Because he had to, Phiri mastered the game of melding themes of political justice and romantic love into one.
We’re trapped in this game of love/ Four people busy destroying each other/ We are all in love but going about it the wrong way/ … Friends in love spending nights alone
The theory sounds like a reach, even to myself. But not wholly. Why four?
Four people trapped in love, there is no compromise/ Fools believing in dreams/ Hoping the light of day will bring happiness/ We are afraid to reach out and touch/ Pride is destroying everything we got
Sure, Phiri may have been caught up in a love quadrangle but it also sounds to me like a man looking out the window and catching not the inviting whiff of a neighbour’s braai but the putrid fumes of burning flesh. The album title too. It sounds like the ultimatum issued to a circle of polyamorous “friends”, but actually, it was more likely a “friendly” warning to a regime whose ideas were simply running out of time. Okay fine, since we are already talking about compromise, perhaps it was all these themes rolled into one, leaving the apartheid censors not sure where the scalpel should fall.
Everybody would be happy if we could stop being foolish/ and live like we could be happy together
Now that’s a lyric, my friend. Not blind to the needs of the ego but also in touch with a higher vibration.
“In his songwriting, he assumed the role of the philosopher songwriter,” says Rob Allingham, a music historian who is involved in digitising a vast archive of South African music. “While they [his lyrics] were deeply reflective of the state of South African society at the time, he was not writing freedom songs or struggle songs. They were not overly political but they were deeply analytical. I can’t quite think of anyone who occupied that space at the time.”
Phiri, it seems, drew from the entire sum of the human experience, distilling that into episodic snapshots on wax. Far from some nebulous, abstracted philosophy, it seems Phiri drew from the fluidity of life itself.
Stimela bass player Jabu Sibumbe speaks of Phiri’s songwriting as simply up to the time. “He was, in a word, a prophet,” says Sibumbe. “Wayeboniswa that guy. If you look at those lyrics now, they seem to be asking the question: ‘After freedom, what is going on?’ It is like we have to look, listen and decide again. It can be right down to party politics but it is also about what is happening in our families.” Growing up in Nelpruit, Sibumbe and Phiri followed different, sometimes interweaving, musical paths, eventually merging these by the 1980s to form Stimela.

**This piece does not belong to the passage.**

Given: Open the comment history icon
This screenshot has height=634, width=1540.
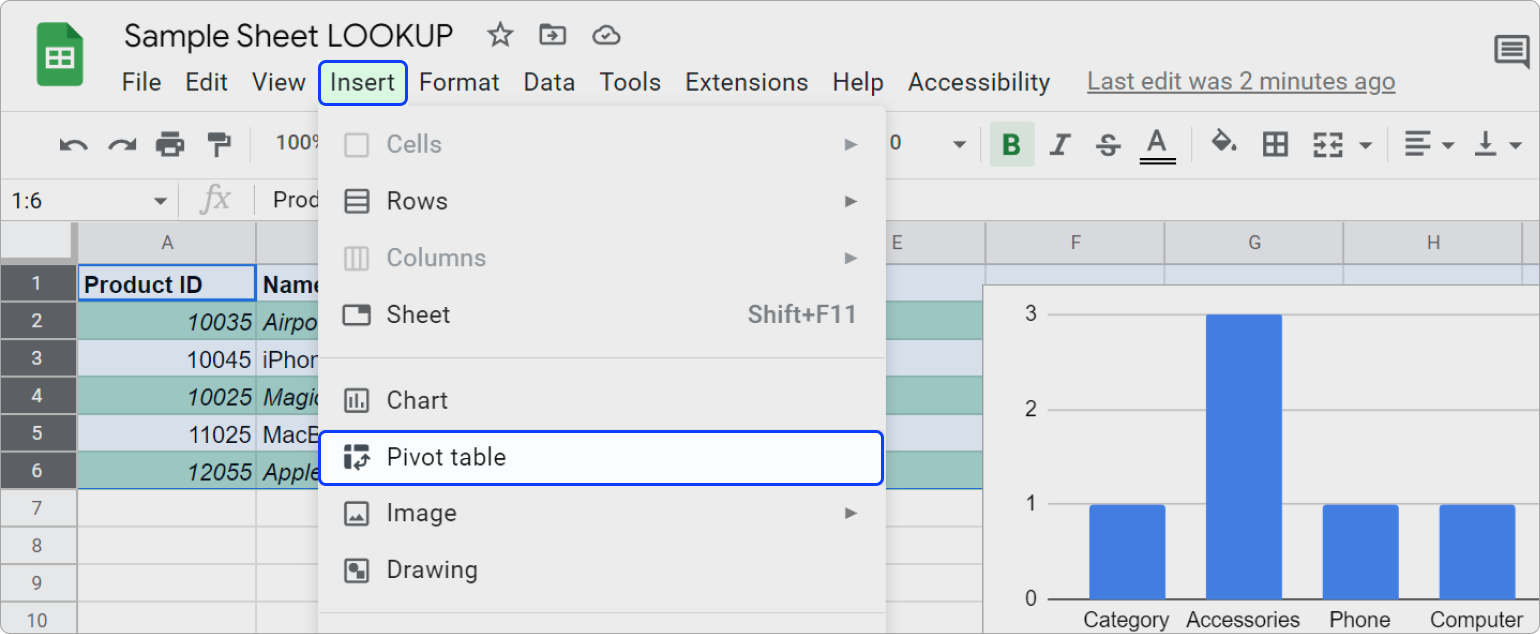Looking at the screenshot, I should pos(1510,51).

Sibumbe says the influence of LM Radio (Radio Lourenzo Marques, active in Maputo from 1936 to 1975) subconsciously wove an ethos of eclecticism into their approach, fusing, as it did, everything from Crosby, Stills and Nash to the Union of South Africa. There was the environmental noise as well. “At noon, we might be checking out gospel, by three we are espotini and by six we are hippies.”

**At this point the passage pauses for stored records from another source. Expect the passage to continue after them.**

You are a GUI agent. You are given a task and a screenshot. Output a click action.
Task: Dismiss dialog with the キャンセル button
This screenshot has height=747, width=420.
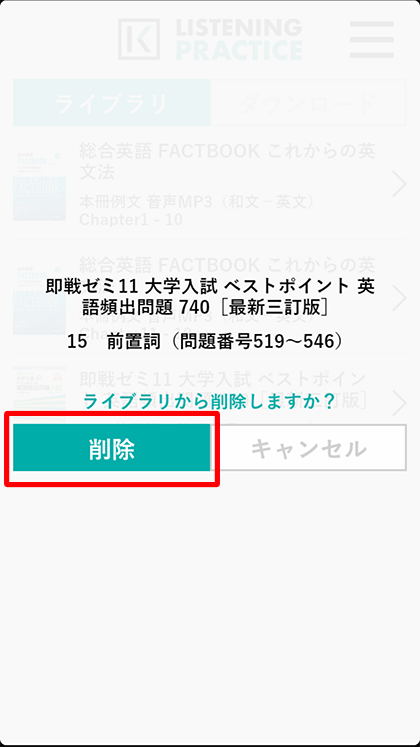click(x=309, y=448)
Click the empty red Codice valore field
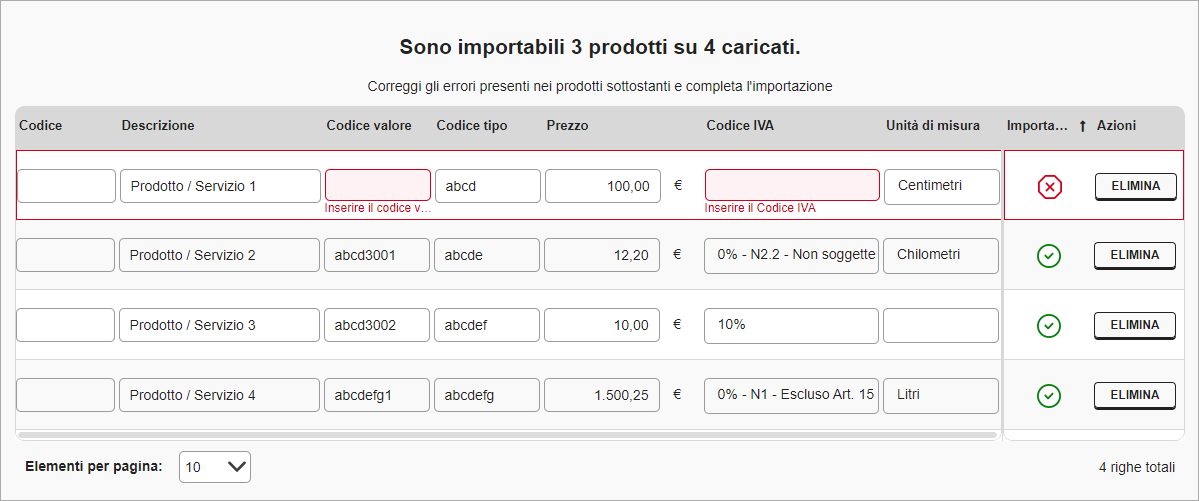The width and height of the screenshot is (1199, 501). click(377, 185)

Sound engineer Dave Segal remembers Phiri being as much a Steely Dan fan as he was a Frankie Beverly devotee.
Drummer Isaac Mtshali, a mbaqanga devotee, remembers books and fragments of information being distilled into song. Sibumbe says think reggae, and you have an idea where his bass was pointing. Sibumbe and Phiri’s shared affinity for dancing may just have found its way into their elongated, bouncy grooves as well.
“[In rehearsal,] Mtshali and I would play the feel of the groove,” says Sibumbe. “Ray would start mumbling something until he had a melody. We didn’t have a rotation or a format when it came to song structure, it would simply come along the line, like a vibe from a shebeen. Before the song was tightly locked in, we’d take it to the studio. No straight bars, just vice versa.”
Phiri, it seems, embodied sound, movement and survival. A song such as the achingly emotional Highland Drifter is not only pure melancholy but a pact between flesh and soul not to be outdone by the environment, harsh and rocky as it may be.
The self-puppeteering, almost feline “Rubberman” was indeed our indefatigable seer.
Lung cancer may have just come for his ninth life.